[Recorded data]
○ ○ ○

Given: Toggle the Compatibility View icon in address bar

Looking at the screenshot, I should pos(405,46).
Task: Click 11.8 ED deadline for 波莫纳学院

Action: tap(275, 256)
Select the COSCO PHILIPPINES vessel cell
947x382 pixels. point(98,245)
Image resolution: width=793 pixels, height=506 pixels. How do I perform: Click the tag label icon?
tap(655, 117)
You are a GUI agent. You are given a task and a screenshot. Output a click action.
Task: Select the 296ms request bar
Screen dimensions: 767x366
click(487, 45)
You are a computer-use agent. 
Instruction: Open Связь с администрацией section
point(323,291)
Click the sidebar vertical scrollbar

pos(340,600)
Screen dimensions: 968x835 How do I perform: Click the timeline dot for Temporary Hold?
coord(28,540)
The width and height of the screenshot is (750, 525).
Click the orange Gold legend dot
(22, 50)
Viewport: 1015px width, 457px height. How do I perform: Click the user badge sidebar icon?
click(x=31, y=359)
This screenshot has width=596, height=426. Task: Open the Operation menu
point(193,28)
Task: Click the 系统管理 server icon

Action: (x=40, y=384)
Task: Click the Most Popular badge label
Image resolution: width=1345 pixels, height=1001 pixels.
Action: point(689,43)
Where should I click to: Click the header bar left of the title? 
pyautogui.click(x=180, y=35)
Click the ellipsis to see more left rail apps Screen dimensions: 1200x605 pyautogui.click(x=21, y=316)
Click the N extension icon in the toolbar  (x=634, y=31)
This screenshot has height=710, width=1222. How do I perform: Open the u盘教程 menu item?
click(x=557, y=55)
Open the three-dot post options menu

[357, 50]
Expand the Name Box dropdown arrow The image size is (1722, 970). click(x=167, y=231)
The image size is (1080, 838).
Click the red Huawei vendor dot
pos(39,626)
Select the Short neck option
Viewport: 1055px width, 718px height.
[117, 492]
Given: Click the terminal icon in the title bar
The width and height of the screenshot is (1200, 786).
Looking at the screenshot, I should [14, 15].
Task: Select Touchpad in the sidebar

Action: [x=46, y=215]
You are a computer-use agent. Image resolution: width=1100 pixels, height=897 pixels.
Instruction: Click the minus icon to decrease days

○ ○ ○

■ **Exercise**: Please rewrite the entries above, changing "Screen dimensions" to "Display size" everywhere it appears and leaving everything else as it is.

■ **Reply to the exercise**:
Given: Toggle the Compatibility View icon in address bar

Looking at the screenshot, I should pos(405,46).
Task: Click 11.8 ED deadline for 波莫纳学院

Action: tap(275, 256)
Select the COSCO PHILIPPINES vessel cell
947x382 pixels. point(98,245)
Image resolution: width=793 pixels, height=506 pixels. How do I perform: Click the tag label icon?
tap(655, 117)
You are a GUI agent. You are given a task and a screenshot. Output a click action.
Task: Select the 296ms request bar
Display size: 767x366
click(487, 45)
You are a computer-use agent. 
Instruction: Open Связь с администрацией section
point(323,291)
Click the sidebar vertical scrollbar

pos(340,600)
Display size: 968x835 How do I perform: Click the timeline dot for Temporary Hold?
coord(28,540)
The width and height of the screenshot is (750, 525).
Click the orange Gold legend dot
(22, 50)
Viewport: 1015px width, 457px height. How do I perform: Click the user badge sidebar icon?
click(x=31, y=359)
This screenshot has width=596, height=426. Task: Open the Operation menu
point(193,28)
Task: Click the 系统管理 server icon

Action: (x=40, y=384)
Task: Click the Most Popular badge label
Image resolution: width=1345 pixels, height=1001 pixels.
Action: point(689,43)
Where should I click to: Click the header bar left of the title? 
pyautogui.click(x=180, y=35)
Click the ellipsis to see more left rail apps Display size: 1200x605 pyautogui.click(x=21, y=316)
Click the N extension icon in the toolbar  (x=634, y=31)
This screenshot has height=710, width=1222. How do I perform: Open the u盘教程 menu item?
click(x=557, y=55)
Open the three-dot post options menu

[357, 50]
Expand the Name Box dropdown arrow The image size is (1722, 970). click(x=167, y=231)
The image size is (1080, 838).
Click the red Huawei vendor dot
pos(39,626)
Select the Short neck option
Viewport: 1055px width, 718px height.
[117, 492]
Given: Click the terminal icon in the title bar
The width and height of the screenshot is (1200, 786).
Looking at the screenshot, I should [14, 15].
Task: Select Touchpad in the sidebar

Action: [x=46, y=215]
You are a computer-use agent. Image resolution: width=1100 pixels, height=897 pixels.
Instruction: Click the minus icon to decrease days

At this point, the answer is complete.